Giacometti and Nauman have ventured with their oeuvres into uncharted regions of art and perception. Their search for artistic truth is a quest, the outcome of which is often manifested in the creative process itself rather than in finished works. The two artists have elevated failure, the absurd, the fragmentary, and the unheroic to the status of essential elements of their art. The art of both Giacometti and Nauman revolves around the human being. Giacometti was concerned consistently and almost exclusively with the human figure in his sculptures and paintings, and he developed an original human image of his own with his unmistakable style of figuration, especially during the years after 1945.
Radical artistic position
Bruce Nauman’s work during the 1960s and 1970s was focused above all on the human body (primarily his own), which he took as the point of departure for an investigation into fundamental questions about human nature and the conditions governing human existence. The exhibition enhances our grasp of the oeuvres of two outstanding representatives of the art of the twentieth and twenty-first centuries. Giacometti becomes recognizable as a pioneer who paved the way for important developments in art after the 1960s and regains certain aspects of his original radical artistic position, whereas Nauman’s outstanding importance as a sculptor is made clear and historically comprehensible in a different way.

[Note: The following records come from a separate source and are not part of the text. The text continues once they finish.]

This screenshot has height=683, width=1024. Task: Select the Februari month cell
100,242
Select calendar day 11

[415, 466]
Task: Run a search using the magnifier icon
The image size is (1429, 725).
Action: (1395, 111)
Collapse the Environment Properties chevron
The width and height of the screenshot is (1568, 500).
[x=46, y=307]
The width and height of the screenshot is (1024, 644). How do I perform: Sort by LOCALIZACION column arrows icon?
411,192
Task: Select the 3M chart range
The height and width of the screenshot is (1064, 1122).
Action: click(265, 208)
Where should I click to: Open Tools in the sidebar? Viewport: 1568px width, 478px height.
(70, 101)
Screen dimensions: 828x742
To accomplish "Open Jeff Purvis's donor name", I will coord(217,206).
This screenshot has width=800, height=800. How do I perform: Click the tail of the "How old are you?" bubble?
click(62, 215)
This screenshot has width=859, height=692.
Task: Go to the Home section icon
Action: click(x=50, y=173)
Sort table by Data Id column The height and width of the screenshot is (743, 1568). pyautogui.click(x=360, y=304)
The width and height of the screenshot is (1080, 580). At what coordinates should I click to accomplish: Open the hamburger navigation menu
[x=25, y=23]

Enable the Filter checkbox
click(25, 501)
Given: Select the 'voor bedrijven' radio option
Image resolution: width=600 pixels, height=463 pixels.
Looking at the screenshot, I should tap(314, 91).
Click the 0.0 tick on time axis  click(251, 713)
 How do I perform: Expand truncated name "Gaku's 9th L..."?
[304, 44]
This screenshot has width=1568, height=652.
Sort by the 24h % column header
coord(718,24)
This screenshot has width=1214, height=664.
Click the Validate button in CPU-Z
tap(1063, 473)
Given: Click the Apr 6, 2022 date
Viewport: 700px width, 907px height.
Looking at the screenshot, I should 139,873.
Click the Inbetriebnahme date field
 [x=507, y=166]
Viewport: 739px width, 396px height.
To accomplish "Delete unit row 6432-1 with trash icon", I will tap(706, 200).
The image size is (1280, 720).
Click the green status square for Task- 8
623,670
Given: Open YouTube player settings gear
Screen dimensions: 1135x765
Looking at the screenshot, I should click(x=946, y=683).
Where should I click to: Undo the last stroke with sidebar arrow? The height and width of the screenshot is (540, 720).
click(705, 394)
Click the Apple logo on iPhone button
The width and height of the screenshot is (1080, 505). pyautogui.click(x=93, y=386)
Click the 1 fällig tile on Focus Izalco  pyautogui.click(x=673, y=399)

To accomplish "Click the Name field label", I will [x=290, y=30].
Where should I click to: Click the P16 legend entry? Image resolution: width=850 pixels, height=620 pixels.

The exhibition at the Schirn presents works from leading museums and collections in the United States and Europe, including the Guggenheim Museum in New York, the San Francisco Museum of Modern Art, the Walker Art Center in Minneapolis, the Hirshhorn Museum and Sculpture Garden in Washington, D.C., the Tate in London, the Centre Pompidou in Paris, the Fondation Alberto et Annette Giacometti in Paris, the Fondation Marguerite et Aimé Maeght in Saint-Paul de Vence, the Louisiana Museum of Modern Art in Humlebæk, the Fondation Beyeler in Basel/Riehen, the Lehmbruck Museum in Duisburg, the Neue Nationalgalerie in Berlin, and the Hamburger Kunsthalle.
The relationship between the figure and space
“Although sculpture plays a leading role in the oeuvres of both Giacometti and Nauman, the two artists have little in common in terms of media, materials, or ‘style.’ More closely related are the strategies they employ in the use of artistic resources, their tendency to reduce representation to the point of disappearance, and their constant striving to approach emptiness and nothingness—as well as the questions they raise within the context of their investigations into the relationship between the figure and surrounding space or of the body and its parts,” explains exhibition curator Esther Schlicht.